§ **INPUT DATA**:

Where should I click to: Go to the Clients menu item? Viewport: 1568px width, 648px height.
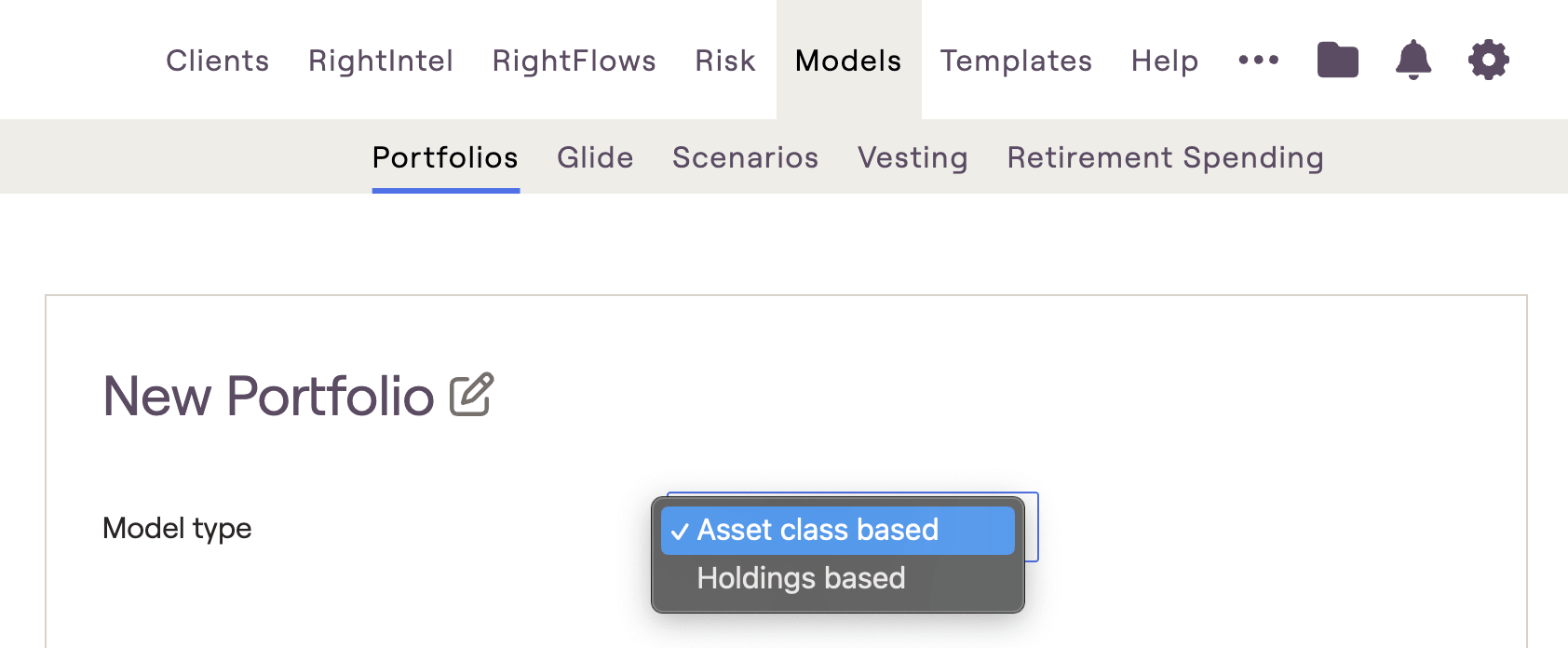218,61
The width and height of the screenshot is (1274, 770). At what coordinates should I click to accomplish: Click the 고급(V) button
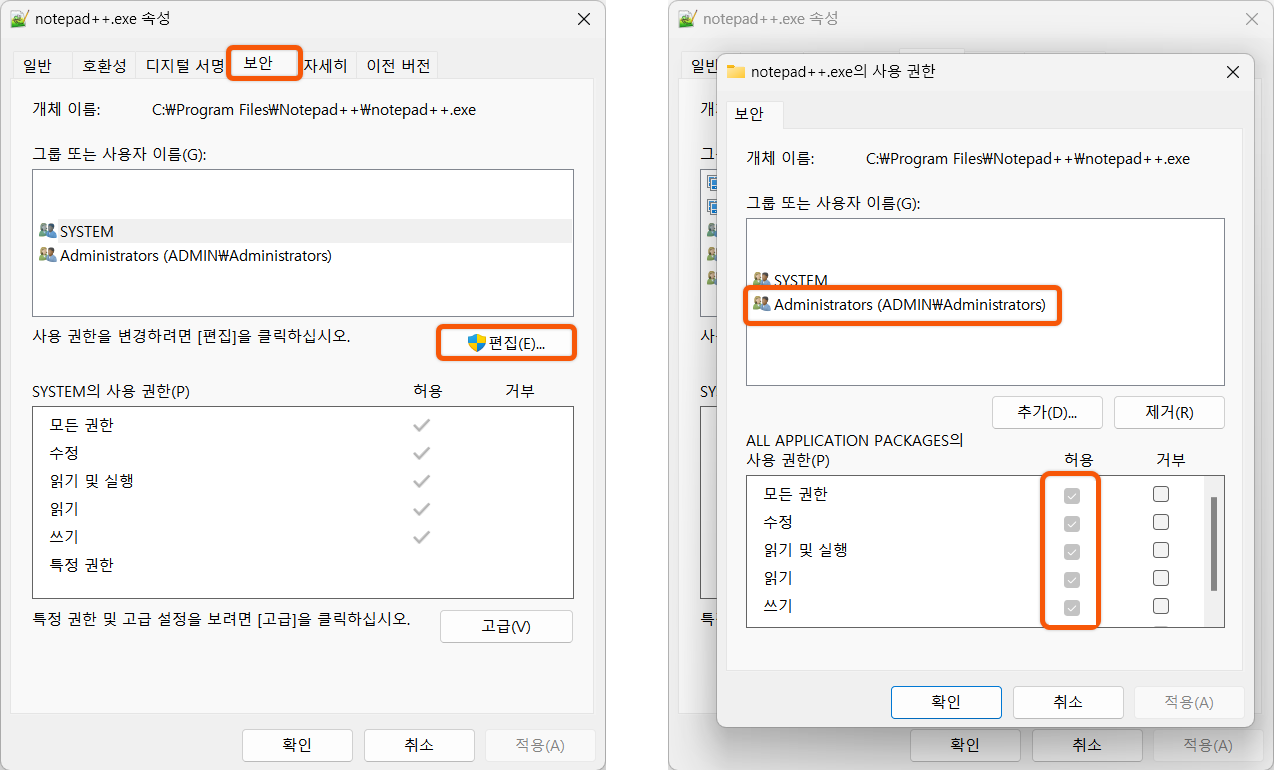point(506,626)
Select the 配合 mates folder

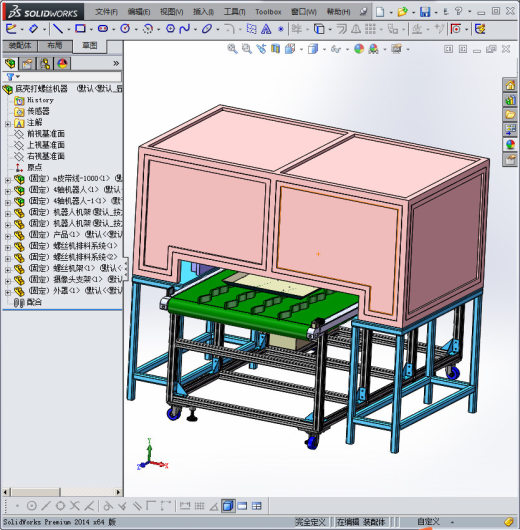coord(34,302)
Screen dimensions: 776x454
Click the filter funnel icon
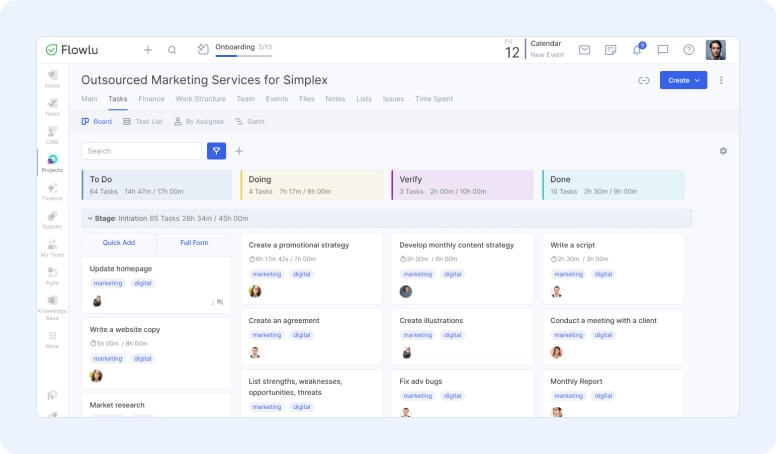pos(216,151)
==
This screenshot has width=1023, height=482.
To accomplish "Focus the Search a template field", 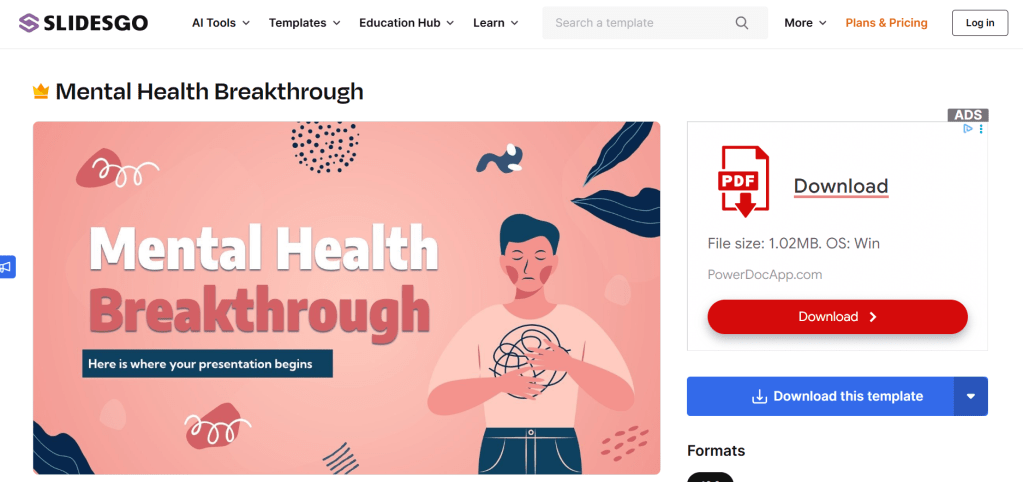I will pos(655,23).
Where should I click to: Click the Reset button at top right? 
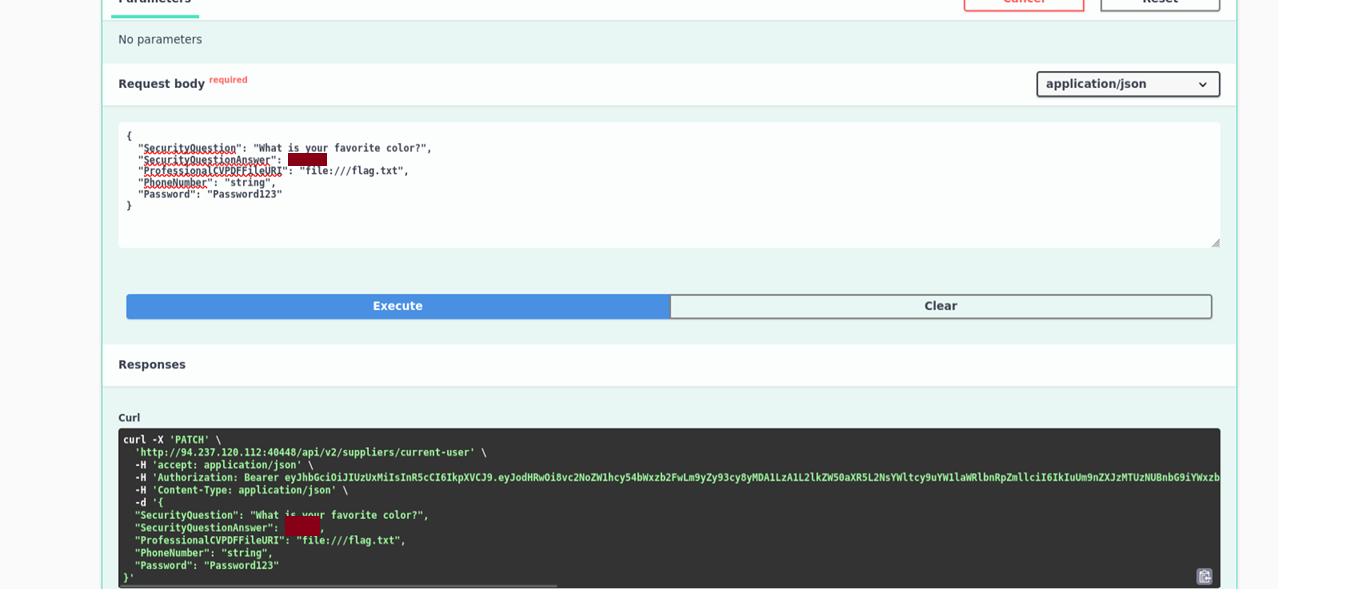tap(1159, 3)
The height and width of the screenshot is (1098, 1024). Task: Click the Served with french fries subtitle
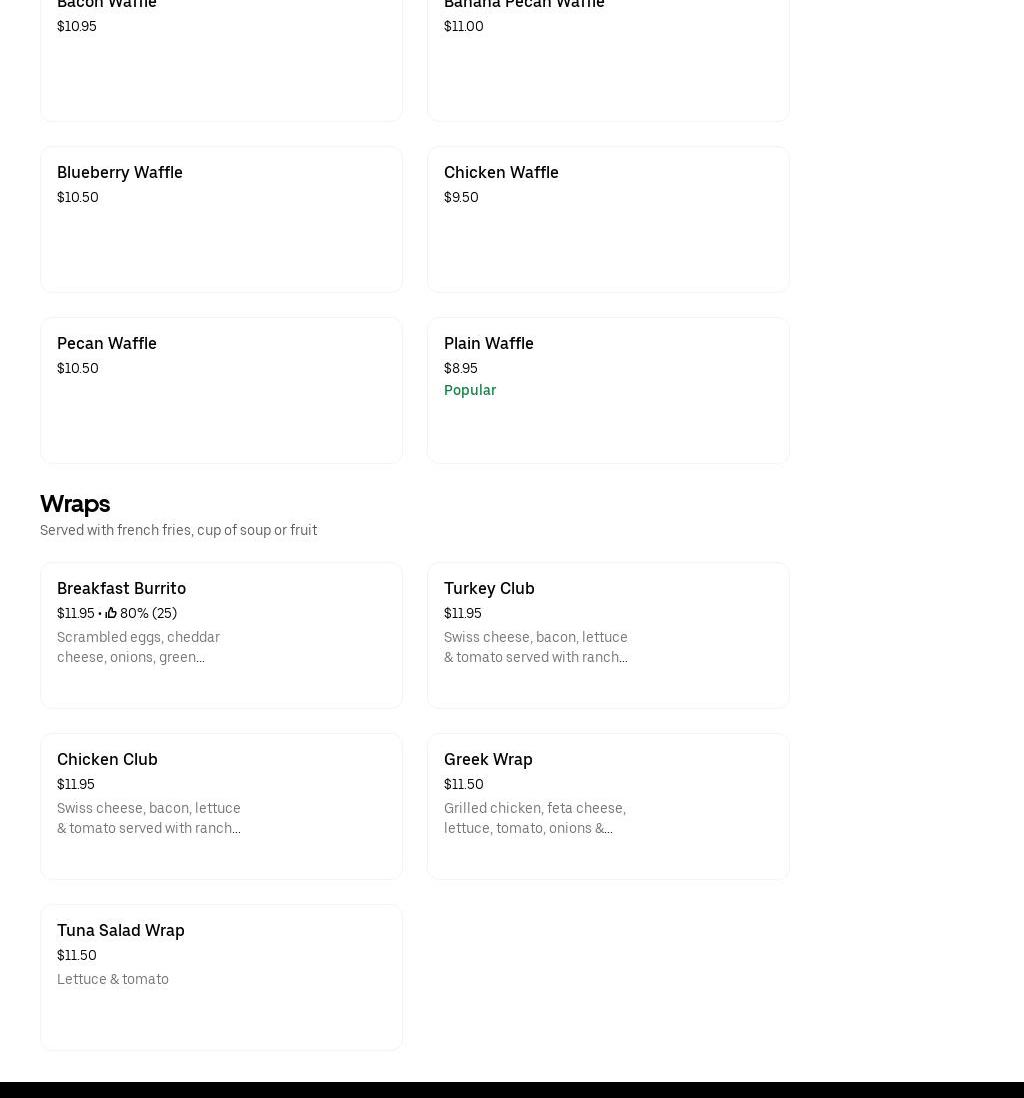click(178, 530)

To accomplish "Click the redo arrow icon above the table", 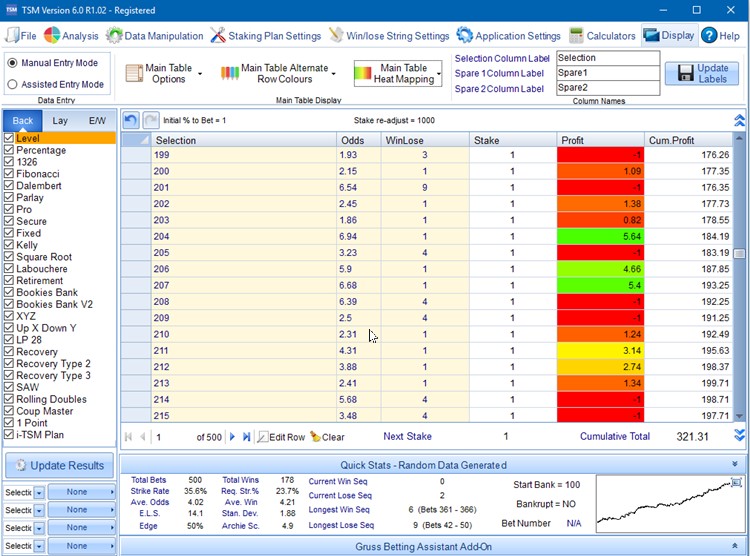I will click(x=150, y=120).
...
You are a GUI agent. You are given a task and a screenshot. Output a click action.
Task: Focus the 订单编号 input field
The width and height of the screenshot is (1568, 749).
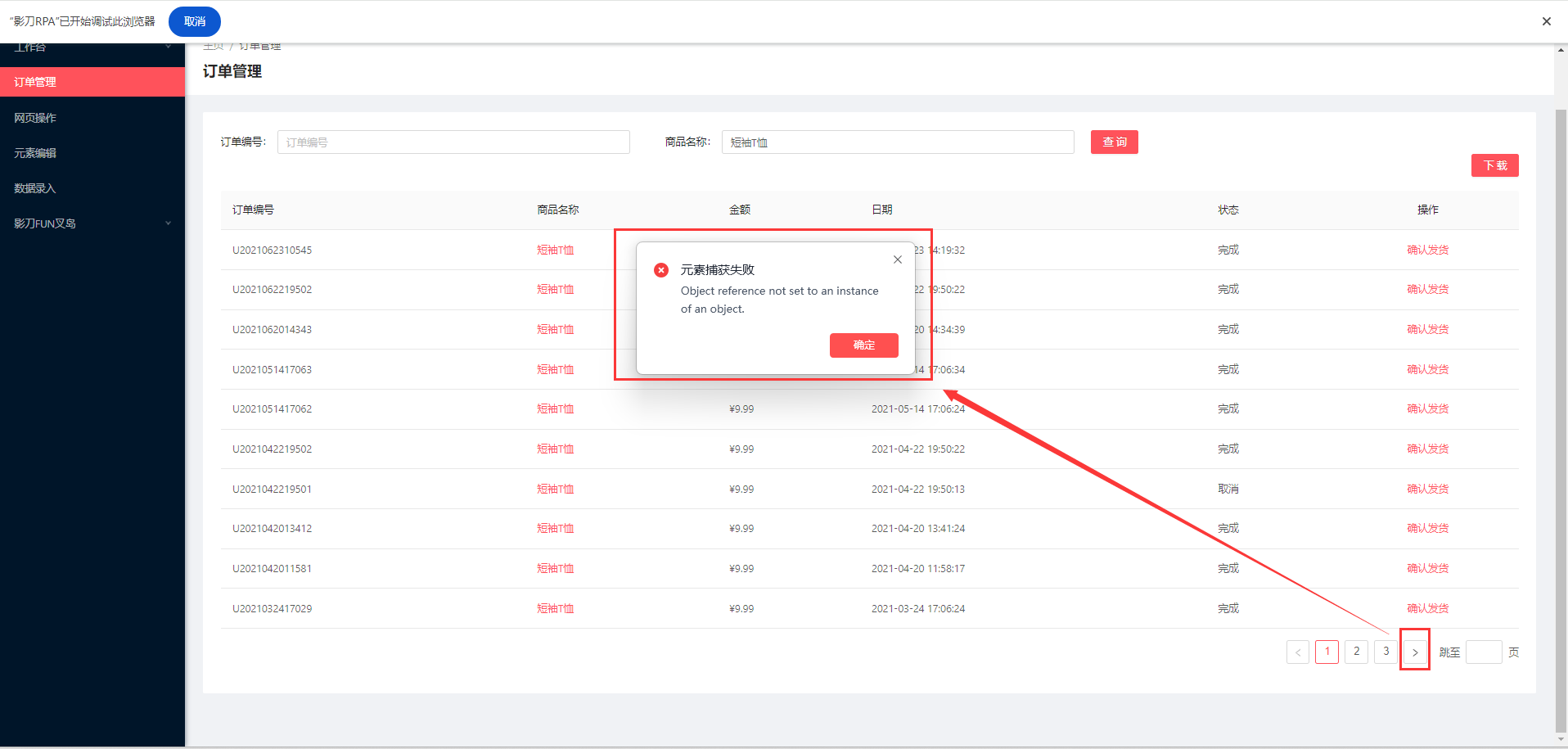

§ **PROBLEM DETAILS**: Return only the stretch of the material above from the line holding "Task: Focus the 订单编号 input field" through the line holding "The width and height of the screenshot is (1568, 749).", copied exactly.

§ **ANSWER TO THIS EXERCISE**:
Task: Focus the 订单编号 input field
The width and height of the screenshot is (1568, 749).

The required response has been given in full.